* **Task instructions**
In the data below, restate exactly the lines from the one with "Task: Click the" to the final line, both included, but not the pictures.

■ ■ ■ ■

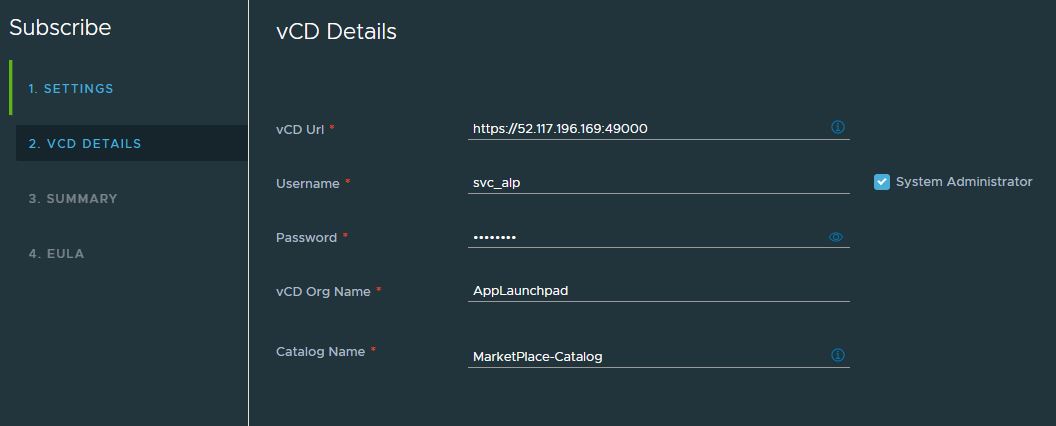Go to the 1. Settings step
Screen dimensions: 1056x426
click(71, 89)
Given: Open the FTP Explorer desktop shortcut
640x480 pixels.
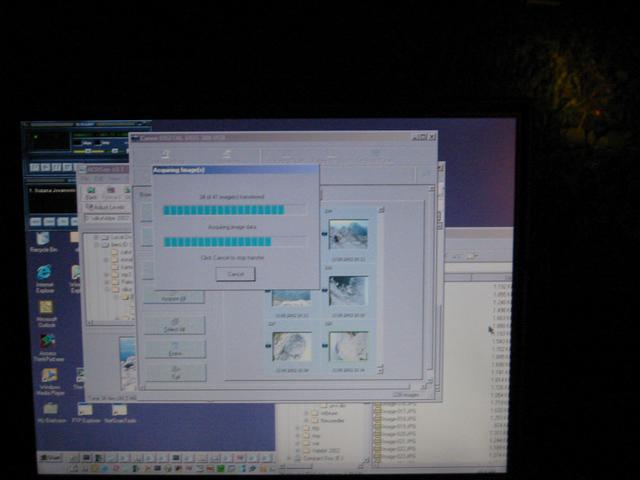Looking at the screenshot, I should tap(85, 409).
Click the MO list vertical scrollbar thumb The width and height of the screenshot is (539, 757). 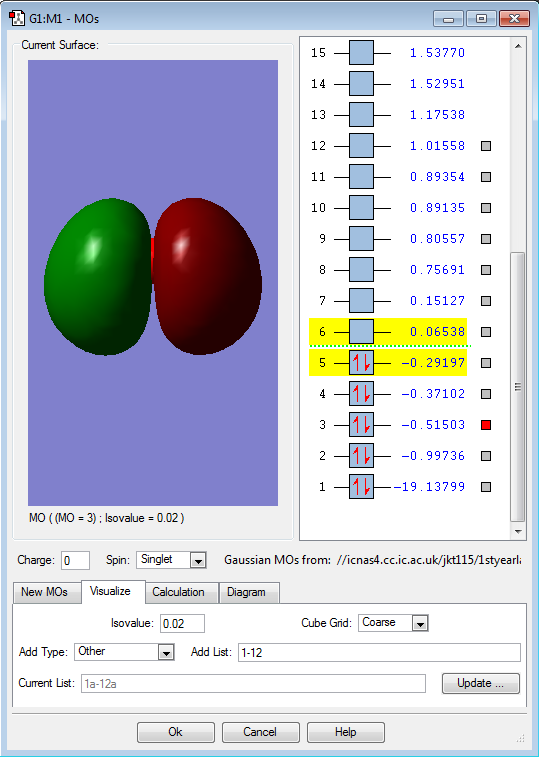point(517,386)
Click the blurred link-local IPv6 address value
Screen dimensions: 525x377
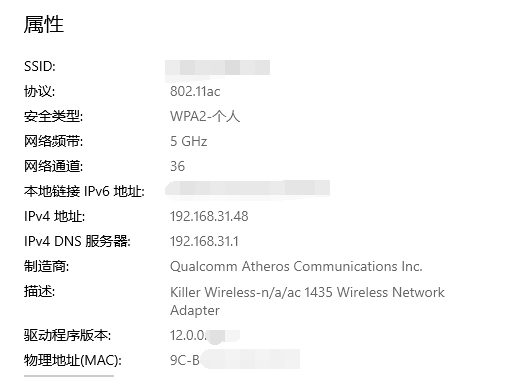(247, 190)
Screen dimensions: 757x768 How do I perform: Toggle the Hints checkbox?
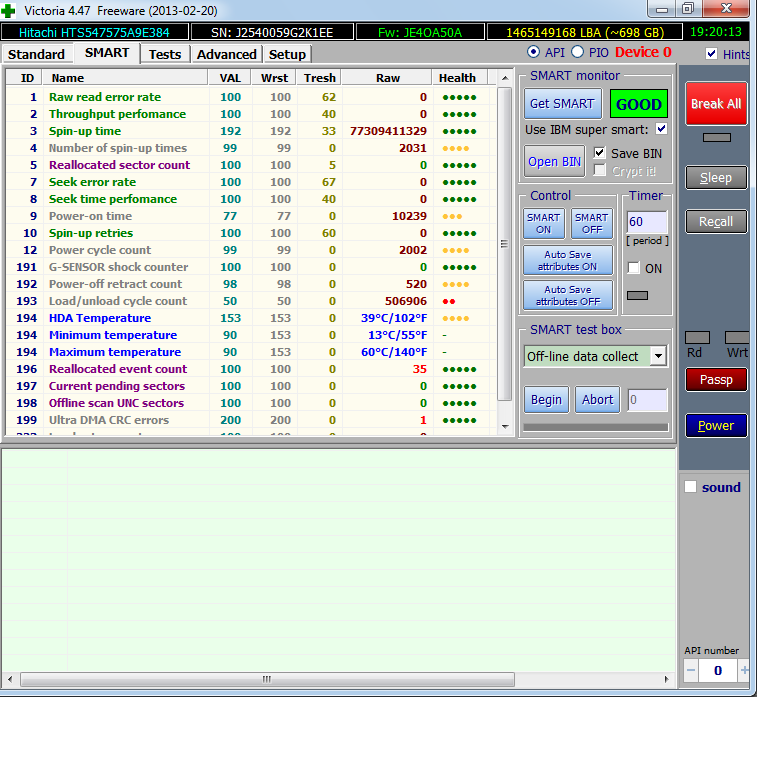tap(711, 54)
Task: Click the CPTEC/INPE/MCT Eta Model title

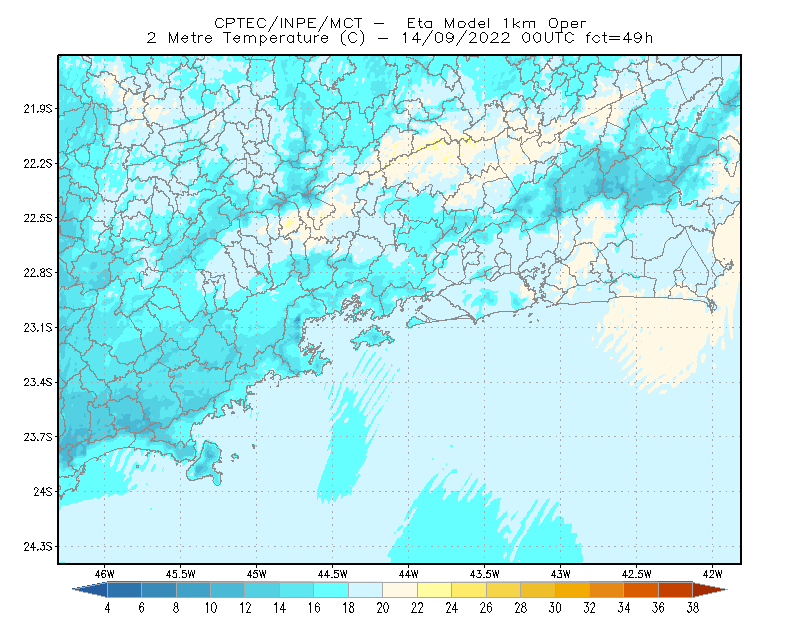Action: point(400,23)
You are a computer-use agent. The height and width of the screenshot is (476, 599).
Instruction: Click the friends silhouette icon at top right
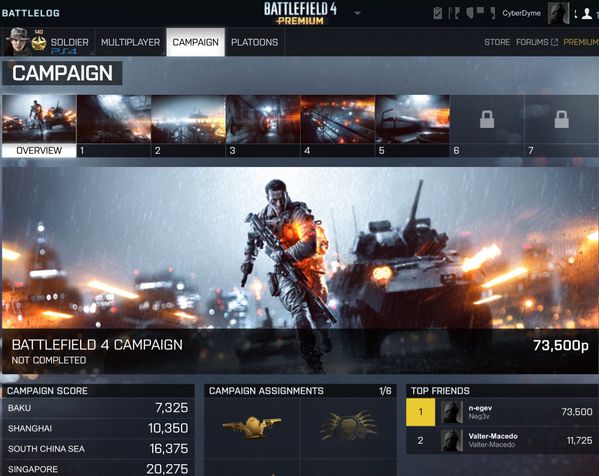586,13
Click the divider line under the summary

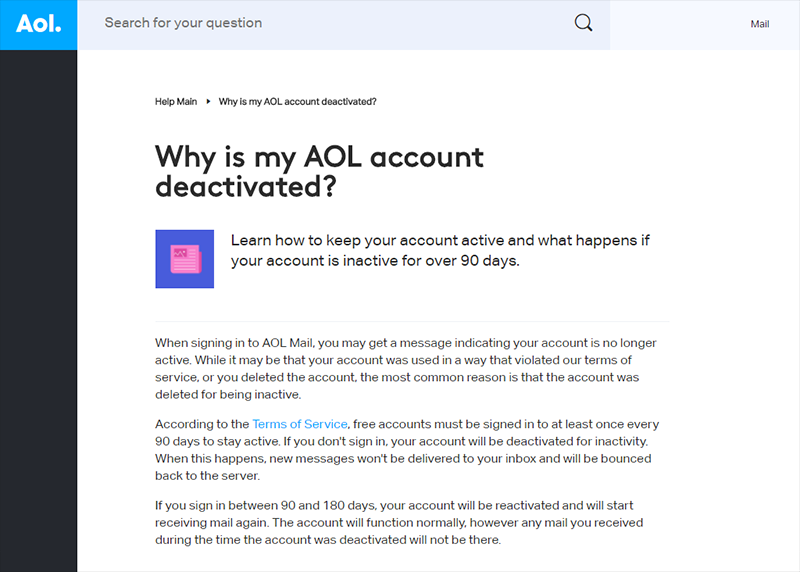412,321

■ ■ ■ ■

* **Solution to this problem**
Task: Click the CPTEC/INPE/MCT Eta Model title

Action: point(400,23)
You are a computer-use agent. The height and width of the screenshot is (476, 599).
Instruction: Click the friends silhouette icon at top right
586,13
Click the divider line under the summary

412,321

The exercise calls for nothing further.